Exercise aim
The lines from the beginning of the records below through the one holding "Indonesia Networks (45, 1247)" are to be copied exactly; leave the pictures out.

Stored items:
☆ ☆ ☆ ☆

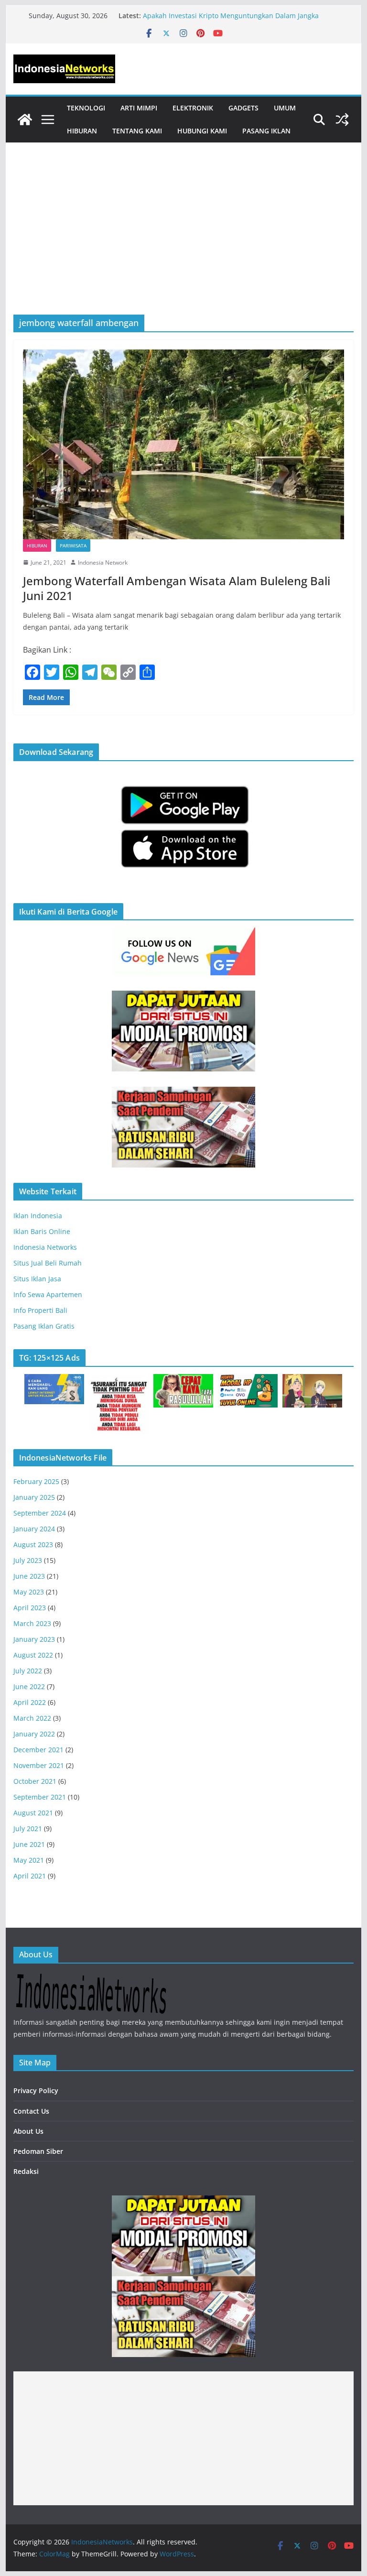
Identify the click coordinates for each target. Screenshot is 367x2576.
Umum (285, 107)
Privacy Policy (35, 2090)
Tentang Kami (137, 130)
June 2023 (29, 1576)
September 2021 (39, 1796)
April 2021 (29, 1875)
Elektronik (193, 107)
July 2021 (27, 1828)
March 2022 (32, 1718)
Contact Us (31, 2111)
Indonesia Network (103, 562)
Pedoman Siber (38, 2151)
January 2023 (34, 1639)
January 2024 (34, 1528)
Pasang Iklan (266, 130)
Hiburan (82, 130)
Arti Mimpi (138, 107)
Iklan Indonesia (37, 1215)
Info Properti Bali (40, 1310)
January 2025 (34, 1497)
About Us (28, 2131)
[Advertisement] (184, 243)
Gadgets (243, 107)
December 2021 (38, 1749)
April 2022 (29, 1702)
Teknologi (86, 107)
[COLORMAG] (90, 1979)
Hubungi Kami (202, 130)
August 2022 (33, 1654)
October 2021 (34, 1781)
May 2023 (28, 1591)
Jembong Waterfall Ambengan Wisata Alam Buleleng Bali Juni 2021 (176, 588)
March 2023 (32, 1623)
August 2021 (33, 1812)
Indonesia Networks (45, 1247)
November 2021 (38, 1765)
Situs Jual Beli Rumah (47, 1262)
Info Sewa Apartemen (47, 1294)
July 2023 (27, 1560)
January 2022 (34, 1733)
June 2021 (29, 1844)
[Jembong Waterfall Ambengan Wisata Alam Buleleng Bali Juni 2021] (184, 444)
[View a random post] (342, 119)
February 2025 (36, 1481)
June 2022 (29, 1686)
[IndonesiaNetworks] (24, 119)
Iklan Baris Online (41, 1231)
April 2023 (29, 1607)
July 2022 (27, 1670)
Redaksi (26, 2171)
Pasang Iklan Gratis (44, 1326)
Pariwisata (73, 545)
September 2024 (39, 1512)
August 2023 (33, 1544)
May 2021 (28, 1860)
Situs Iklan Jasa (37, 1278)
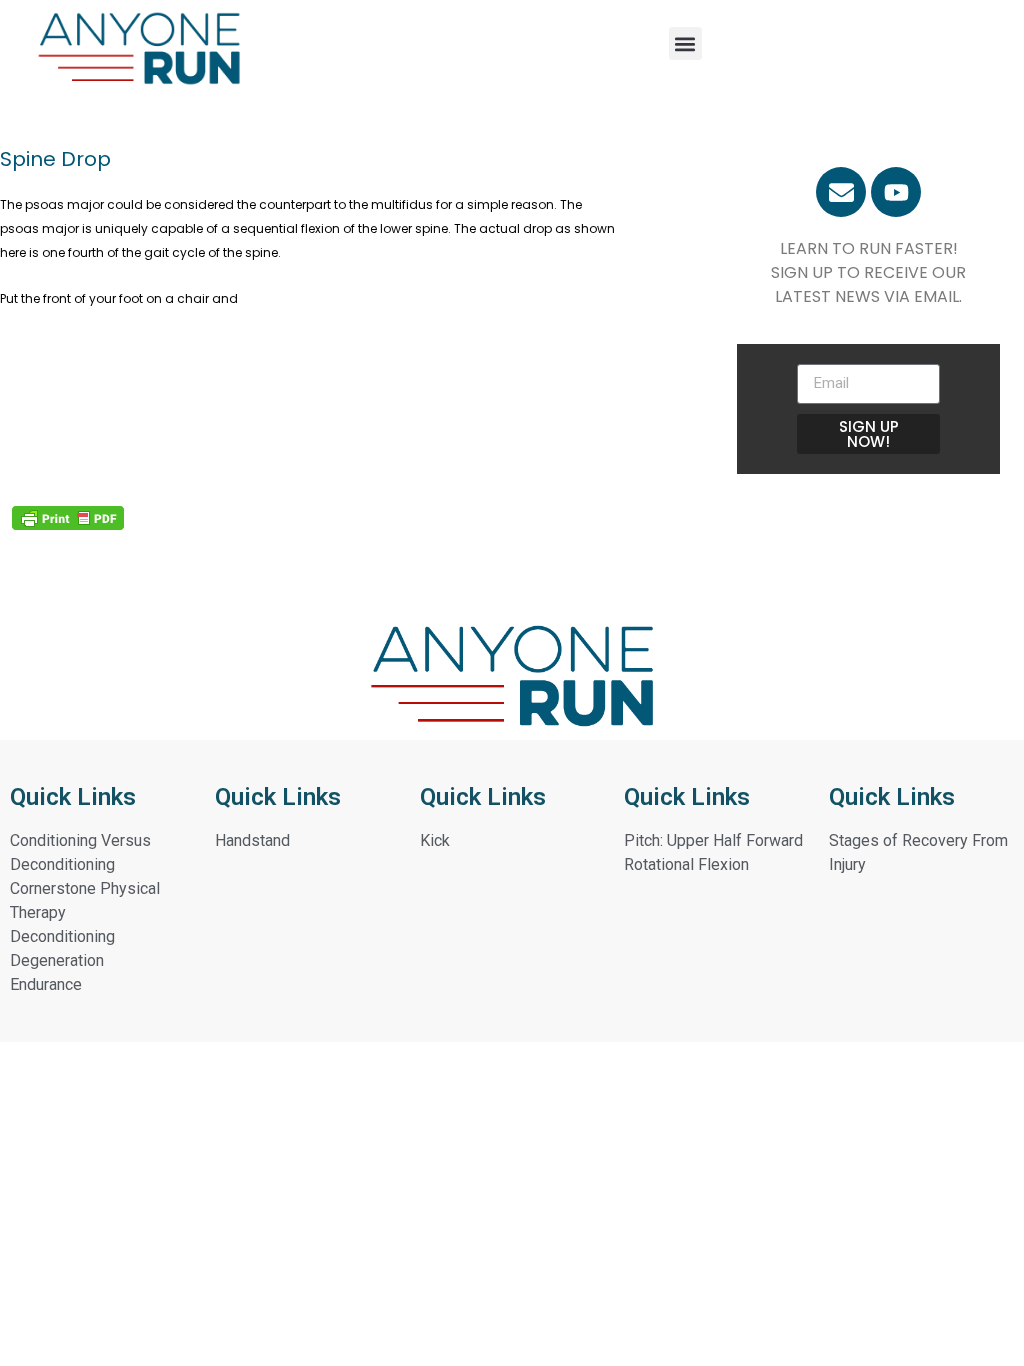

☆ ☆ ☆ ☆

Result below
Identify the click coordinates for each target. Screenshot is 367x2576.
Umum (285, 107)
Privacy Policy (35, 2090)
Tentang Kami (137, 130)
June 2023 (29, 1576)
September 2021 (39, 1796)
April 2021 (29, 1875)
Elektronik (193, 107)
July 2021 (27, 1828)
March 2022 (32, 1718)
Contact Us (31, 2111)
Indonesia Network (103, 562)
Pedoman Siber (38, 2151)
January 2023 (34, 1639)
January 2024 (34, 1528)
Pasang Iklan (266, 130)
Hiburan (82, 130)
Arti Mimpi (138, 107)
Iklan Indonesia (37, 1215)
Info Properti Bali (40, 1310)
January 2025 (34, 1497)
About Us (28, 2131)
[Advertisement] (184, 243)
Gadgets (243, 107)
December 2021 (38, 1749)
April 2022 (29, 1702)
Teknologi (86, 107)
[COLORMAG] (90, 1979)
Hubungi Kami (202, 130)
August 2022 (33, 1654)
October 2021 (34, 1781)
May 2023 (28, 1591)
Jembong Waterfall Ambengan Wisata Alam Buleleng Bali Juni 2021 (176, 588)
March 2023 (32, 1623)
August 2021 (33, 1812)
Indonesia Networks (45, 1247)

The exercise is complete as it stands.